The big trend in database is the effort to XML-ize Semi- structured data. This is like a big SOAP project in both senses of the Word. Many of the control structures and procedural setting borrow from SOAP. But it is also an attempt by the major Relational Database vendors such as IBM, Microsoft, Oracle and Sybase among others to make their SQL-based silos more transparent and integrated with huge semi-structured data that is rapidly accumulating (29% annual growth rate according to Infoworld) in corporate data centers. The vision is to make XML the linqua franca between realational and semi-structured data sources such as Office files, email, plus huge gobs of text and numbers in various formats including backup, image files capable of scannng, application data that sits in specialized non-relational data formats (think statistical, CAD, architecturaland huge chunks of raw data from process control, logging and other realtime systems.
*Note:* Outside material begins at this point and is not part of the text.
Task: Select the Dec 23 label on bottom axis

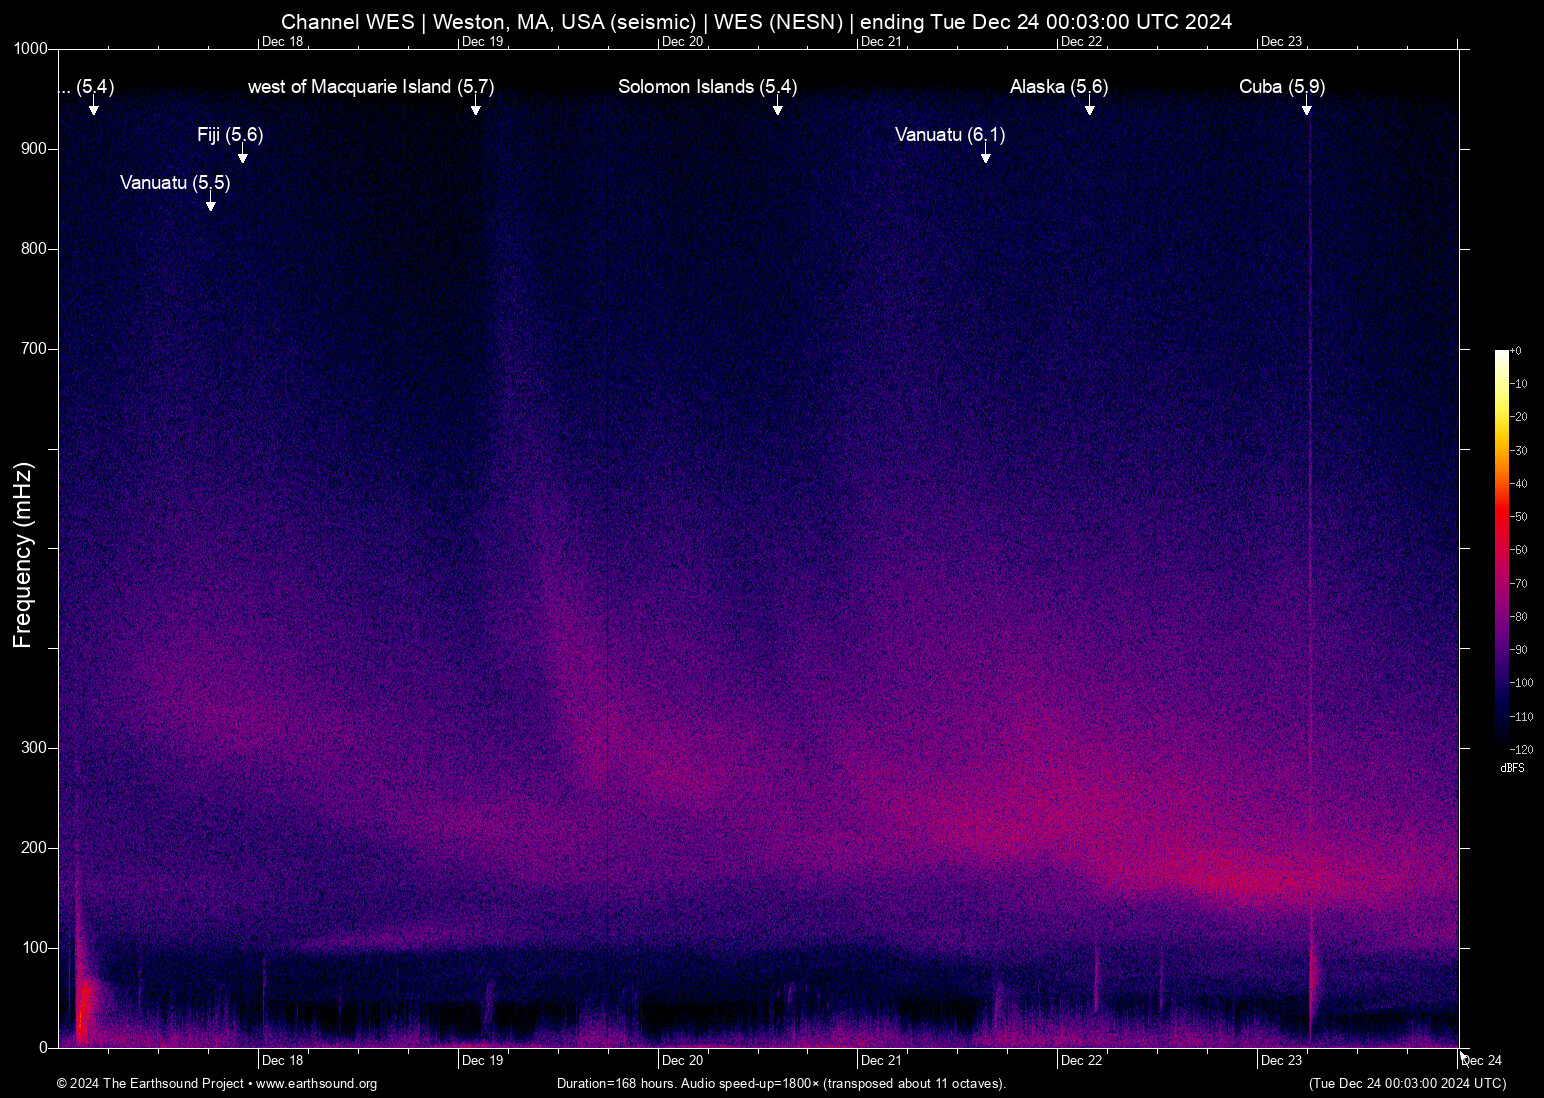Action: click(x=1283, y=1060)
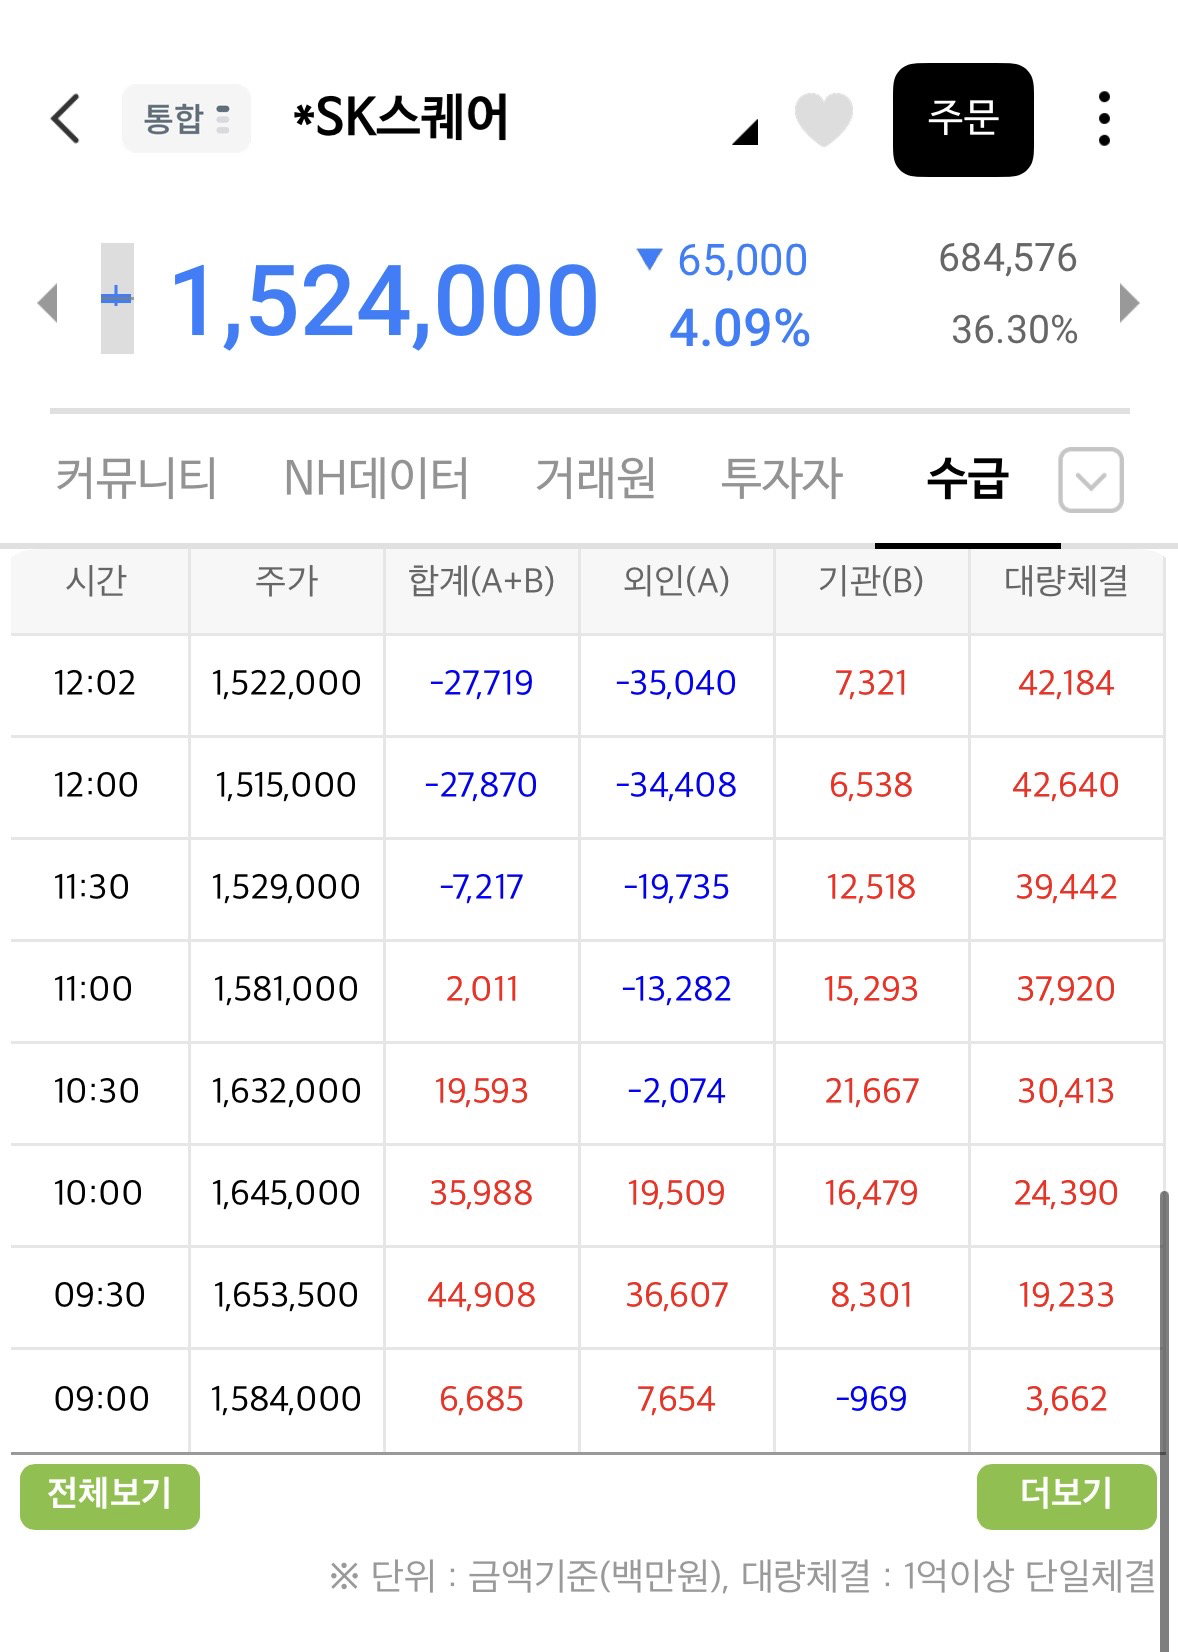Select the 12:02 time row
This screenshot has width=1178, height=1652.
pos(587,684)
Other Semi-Structured Players
Well while the relational database players try to structure and integrate to semi-structured via XML, Autonomy has been working with semi-structured data directly and offers a wide range of services that deal directly with large semi-structured data – Web Content management and eCommerce, Rich Media Resource+Asset Control, Archiving and Records Management , Business PaperFlow and Process Management, plus Pan-Enterprise Search with IDOL. Autonomy has added Cardiff, Interwoven and Telium among other semi-software to its portfolio of broadening vendor options. Like Google, Autonomy sits on a superfast and secure indexing and searching engine, its IDOL hardware/software layer. This is the point of integration and departure for its services. Worth a look if content management, search, discovery, and government mandated data recovery on huge quantities of information are among your requirements.
Google has been in the massive semi-structured search business using heavily modifed and optimized hardware and software. They have released various black boxes for sale which which provide search engine facilities for medium to extremely large corporates. But of equal interest is the software tools that keep sprouting at an astonishing rate:
Google Gears – allows users to run Web pages offline with near-online functionality and then resynch
Android – is mobile phone and netbook Operating System with snazzy UI and App Store
Google App Engine – allows you to run your Web Aplications on Google infrastructure
Google Language API – one of many APIs that allow access to Google tools and services
Google Base – an API that allows users access to the Google Base or semi-structured database engine
These are only six of literaly 4 dozen API and products that Google uses in many cases itself to manage and operate its asset base. Ignore these at your peril.
Microsoft has SharePoint Server, its fastest growing server product, that allows users to integrate Microsoft and some other applications and filetypes in a shared and collaborative environ accessible from Internets and Intranets. You cannot bypass the fastest growing piece of MS software.
The flood of semi-structured and unstructured data that is rising almost rampantly in data centers everywhere has now become the major IT task over the past 2-4 years. IT managers can be assured it will stay on the top of the list as long as the data continues to grow at such rapid rates. The challenge will be to not just cope with the data but to manage it – that means not just able to search and access the data but to either disciplinely retire it (condense and backup) or effectively mine it(actively plumb through it for management and operational insights and information). So far the database community (read IBM, Microsoft, Oracle, Sybase, etc) has delivered mixed results in managing structured data – so be careful who you choose to manage the incoming semi-structured and unstructured data waves.